SLE involves the kidneys in a large percentage of cases, and less frequently, there is the presence of myocardial damage with a prevalence of 8-25%.

Case Description

This is a 42-year-old male with a past medical history of pleural tuberculosis diagnosed three years ago, presenting with refractory exudative left pleural effusion, dyspnea, and pleuritic pain. He also has a three-year history of type 2 diabetes mellitus. His current symptoms as the same previously additional bilateral pleural effusion (transudate), intolerance to lying down, no peripheral edema, no retinopathy on fundoscopy.
Laboratory findings included Hb of 11.7 g/dL, normo-normo anemia, eGFR by CKD-EPI of 28 mL/min/1.73m2, proteinuria of 8.9 g/24hrs with an inverted albumin/globulin ratio. Echocardiogram showed an ejection fraction of 23%. Only ANAs (1:640) and anti-U1-RNP (>200) antibodies were positive.

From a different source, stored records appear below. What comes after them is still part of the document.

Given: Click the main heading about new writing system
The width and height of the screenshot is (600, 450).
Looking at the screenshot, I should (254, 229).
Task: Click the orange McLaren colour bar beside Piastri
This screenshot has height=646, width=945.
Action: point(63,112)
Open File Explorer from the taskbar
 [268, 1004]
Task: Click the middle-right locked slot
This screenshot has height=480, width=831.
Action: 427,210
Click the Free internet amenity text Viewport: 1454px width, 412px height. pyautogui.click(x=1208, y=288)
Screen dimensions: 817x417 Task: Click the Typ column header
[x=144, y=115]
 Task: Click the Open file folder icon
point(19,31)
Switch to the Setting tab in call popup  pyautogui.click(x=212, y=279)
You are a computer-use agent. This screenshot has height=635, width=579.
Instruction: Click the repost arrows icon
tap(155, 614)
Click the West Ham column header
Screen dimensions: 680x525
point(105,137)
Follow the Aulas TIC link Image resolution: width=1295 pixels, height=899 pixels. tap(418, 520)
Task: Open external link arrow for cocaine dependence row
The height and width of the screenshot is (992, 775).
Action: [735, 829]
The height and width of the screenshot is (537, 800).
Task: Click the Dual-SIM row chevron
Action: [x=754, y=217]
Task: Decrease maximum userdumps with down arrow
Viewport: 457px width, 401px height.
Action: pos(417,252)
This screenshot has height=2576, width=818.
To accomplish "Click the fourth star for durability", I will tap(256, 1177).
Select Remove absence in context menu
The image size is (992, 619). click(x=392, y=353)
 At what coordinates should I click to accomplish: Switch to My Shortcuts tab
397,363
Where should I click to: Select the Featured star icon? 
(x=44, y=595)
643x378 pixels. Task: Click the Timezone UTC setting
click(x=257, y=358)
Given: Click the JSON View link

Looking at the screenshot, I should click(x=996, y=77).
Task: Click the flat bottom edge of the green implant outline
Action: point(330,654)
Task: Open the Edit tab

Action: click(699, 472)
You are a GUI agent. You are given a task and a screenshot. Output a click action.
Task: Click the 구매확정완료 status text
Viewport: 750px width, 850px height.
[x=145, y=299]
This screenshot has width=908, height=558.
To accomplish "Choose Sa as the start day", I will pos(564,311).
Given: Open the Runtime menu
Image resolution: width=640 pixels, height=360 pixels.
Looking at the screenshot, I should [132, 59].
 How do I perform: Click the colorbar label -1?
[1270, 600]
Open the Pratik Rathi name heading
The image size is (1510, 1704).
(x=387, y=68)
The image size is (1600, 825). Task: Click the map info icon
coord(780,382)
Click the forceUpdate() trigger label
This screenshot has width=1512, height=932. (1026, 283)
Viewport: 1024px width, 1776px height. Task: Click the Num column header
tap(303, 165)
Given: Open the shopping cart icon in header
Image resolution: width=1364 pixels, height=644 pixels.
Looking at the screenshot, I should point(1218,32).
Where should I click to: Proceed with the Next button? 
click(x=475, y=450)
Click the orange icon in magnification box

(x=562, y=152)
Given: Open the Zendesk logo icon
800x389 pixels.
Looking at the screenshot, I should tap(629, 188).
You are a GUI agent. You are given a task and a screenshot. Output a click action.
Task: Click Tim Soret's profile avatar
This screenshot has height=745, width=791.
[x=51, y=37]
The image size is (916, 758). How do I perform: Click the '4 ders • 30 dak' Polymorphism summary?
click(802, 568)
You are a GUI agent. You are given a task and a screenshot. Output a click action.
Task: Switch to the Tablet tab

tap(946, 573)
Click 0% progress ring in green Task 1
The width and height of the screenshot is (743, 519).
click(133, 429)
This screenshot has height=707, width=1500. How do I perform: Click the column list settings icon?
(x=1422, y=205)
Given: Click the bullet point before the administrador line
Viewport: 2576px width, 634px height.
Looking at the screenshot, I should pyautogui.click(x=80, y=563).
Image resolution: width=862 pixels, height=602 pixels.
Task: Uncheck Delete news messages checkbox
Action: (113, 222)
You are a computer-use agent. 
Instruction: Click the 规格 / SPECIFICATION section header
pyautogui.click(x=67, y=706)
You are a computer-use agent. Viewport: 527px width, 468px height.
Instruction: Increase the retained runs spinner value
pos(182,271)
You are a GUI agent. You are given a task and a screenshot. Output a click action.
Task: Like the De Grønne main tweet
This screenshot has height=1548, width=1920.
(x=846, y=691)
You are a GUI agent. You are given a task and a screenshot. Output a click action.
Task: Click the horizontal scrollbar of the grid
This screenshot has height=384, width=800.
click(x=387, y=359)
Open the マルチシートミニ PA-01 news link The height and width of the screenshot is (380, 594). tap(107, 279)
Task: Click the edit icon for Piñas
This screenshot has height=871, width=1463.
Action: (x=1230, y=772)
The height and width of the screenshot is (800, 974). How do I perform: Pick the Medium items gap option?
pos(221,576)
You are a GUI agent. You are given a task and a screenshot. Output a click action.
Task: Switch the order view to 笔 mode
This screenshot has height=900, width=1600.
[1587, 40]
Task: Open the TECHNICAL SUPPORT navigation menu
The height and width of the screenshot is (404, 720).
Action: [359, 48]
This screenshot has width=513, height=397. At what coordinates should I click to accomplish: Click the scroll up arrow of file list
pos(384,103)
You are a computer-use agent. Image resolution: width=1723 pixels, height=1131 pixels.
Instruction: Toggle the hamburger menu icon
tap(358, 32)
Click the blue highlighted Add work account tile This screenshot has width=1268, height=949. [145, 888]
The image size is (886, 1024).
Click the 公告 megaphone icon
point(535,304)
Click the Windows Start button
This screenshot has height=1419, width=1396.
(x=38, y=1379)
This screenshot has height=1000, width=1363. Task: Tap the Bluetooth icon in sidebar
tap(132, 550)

C3 and C4 were normal.
Renal biopsy showed negative staining with Congo red, indicating glomerulonephritis due to immune complexes with a membranoproliferative and nodular pattern. Immunofluorescence revealed a diffuse, global, and granular full house pattern, electron microscopy revealed fibrillary deposits measuring 10-20 nm.

Discussion

The presence of antibodies anti-U1-RNP and the occurrence of myocarditis are related to autoimmune activity against striated muscle. Myocarditis occurs in 5% to 10% of patients with SLE and most cases are asymptomatic and it can progress to heart failure. Atypical serology, unusual clinical presentation, and nodular biopsy make the diagnosis challenging, requiring electron microscopy for the diagnosis.

The mesangium shows diffuse expansion of the matrix with predominantly global proliferation, which gives some glomeruli a hiperlobulated appearance with the presence of acellular nodules.
There are subendothelial and mesangial deposits of fibrils measuring 10-20 nm.